#### Work to complete
1. Please copy the part of the text about Sébastien's work word for word. Begin at the words "About Sébastien's Work" and stop after "communities and policymakers.".
2. From the text about Sébastien's work, list each source of information Philippe used to assess France's nuclear weapons testing in French Polynesia.

About Sébastien's Work
Sébastien Philippe is a nuclear security specialist exposing past harms and potential future risks from building, testing, and storing launch-ready nuclear weapons. Philippe draws on archival research, data modelling, and his training as a nuclear safety engineer to clarify the extent of human and environmental damage from nuclear tests and the risks associated with nuclear weapon modernization policies. He builds multidisciplinary collaborations to make his research accessible and useful to affected communities and policymakers.
Nuclear states such as the United States and France detonated hundreds of nuclear weapons in atmospheric tests. The fallout clouds from these tests exposed people in their paths to radiation that caused serious illnesses such as thyroid cancer and leukemia. Government assessments that obscure and, in some cases, purposefully hide the extent of radiation exposure have limited who is compensated for harms. Philippe conducted the first independent assessment of France’s nuclear weapons testing in French Polynesia between 1966 and 1996. He used information from newly declassified government reports, historical weather data, and atmospheric modelling to reconstruct fallout clouds’ paths and the radiation doses inflicted on people. His models showed that 10 times more people were exposed to significant radiation than the government reported. Philippe and collaborators present these findings in a book, Toxique (2021), and The Moruroa Files, a multimedia website with visualizations, declassified documents, and stories from affected individuals. Victims of radiation exposure have used this data when seeking reparations, and the French government was forced to amend its compensation practices. Philippe and collaborators’ examination of atmospheric tests in New Mexico and Nevada between 1945 and 1962 also revealed broader exposure than official records indicated. These results were used by advocates and members of the U.S. Congress to expand the parameters for compensation under the Radiation Exposure Compensation Act.

#### Supplied data

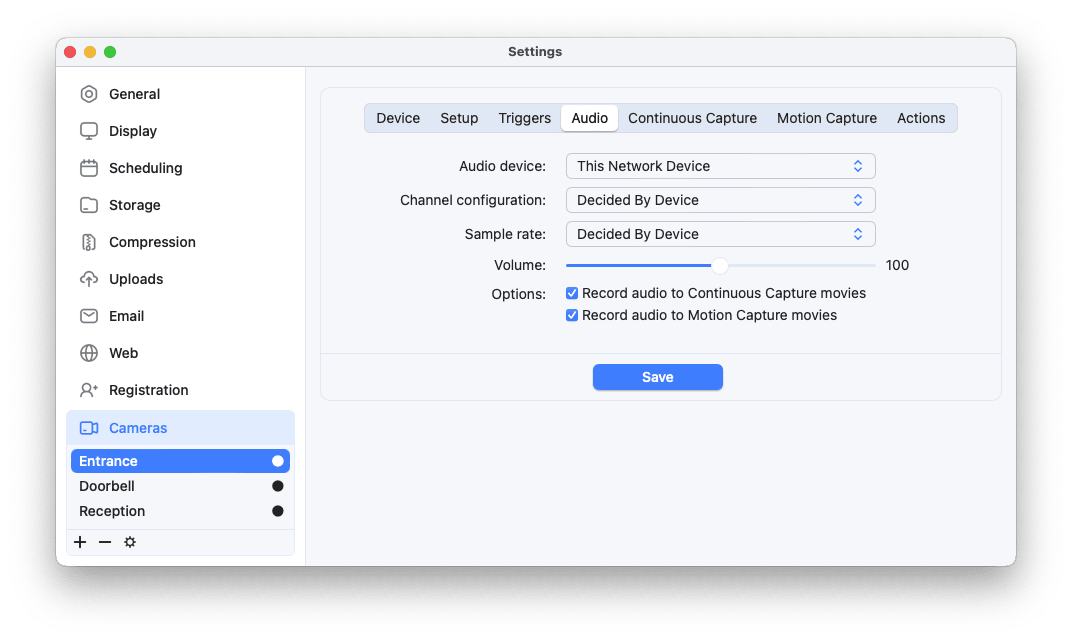Open the camera settings gear menu

[130, 541]
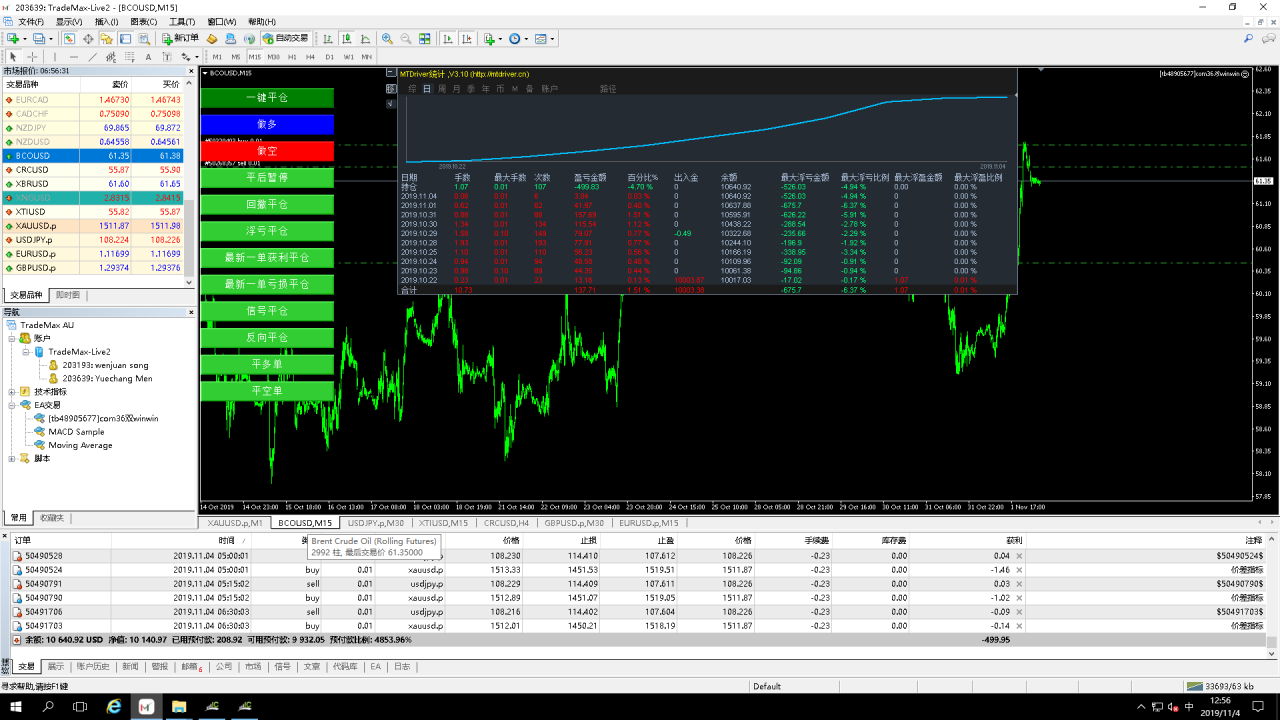Image resolution: width=1280 pixels, height=720 pixels.
Task: Select XAUUSD.p row in market watch
Action: pos(36,226)
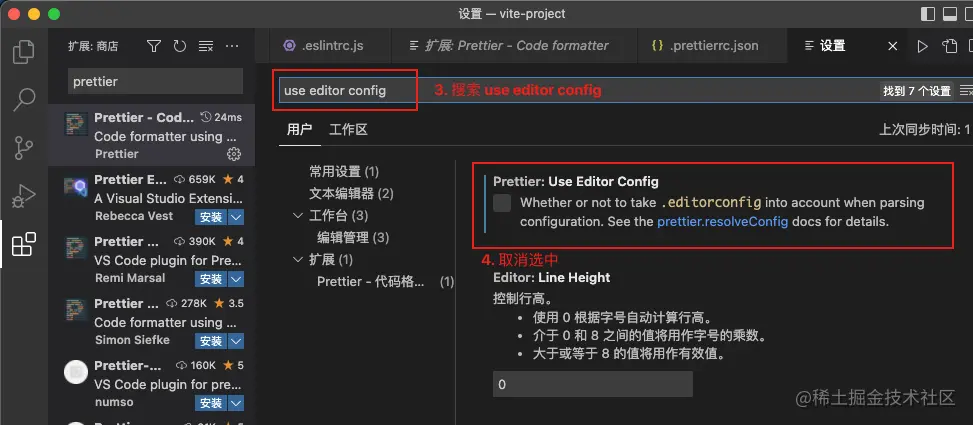Click the Line Height value input field

[593, 385]
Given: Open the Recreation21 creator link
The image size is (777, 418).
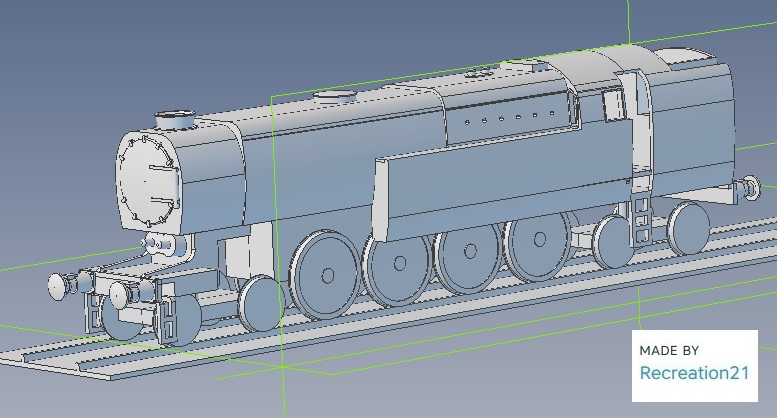Looking at the screenshot, I should (x=694, y=373).
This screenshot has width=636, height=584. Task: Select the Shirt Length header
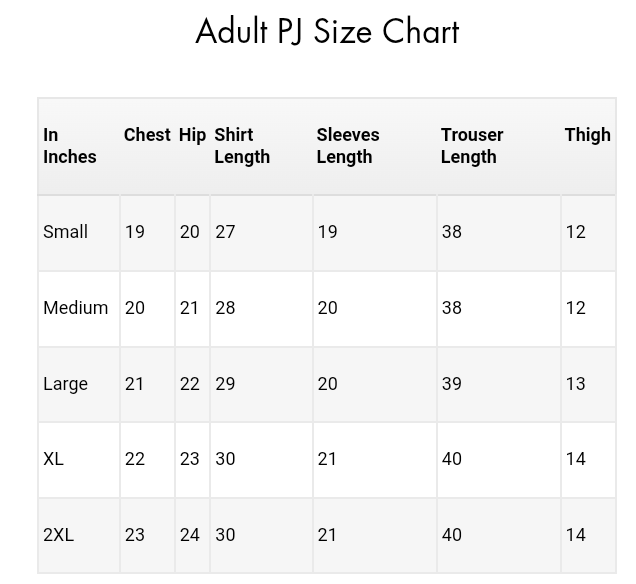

#### List of answers
1.
About Sébastien's Work
Sébastien Philippe is a nuclear security specialist exposing past harms and potential future risks from building, testing, and storing launch-ready nuclear weapons. Philippe draws on archival research, data modelling, and his training as a nuclear safety engineer to clarify the extent of human and environmental damage from nuclear tests and the risks associated with nuclear weapon modernization policies. He builds multidisciplinary collaborations to make his research accessible and useful to affected communities and policymakers.

2.
- Newly declassified government reports
- Historical weather data
- Atmospheric modelling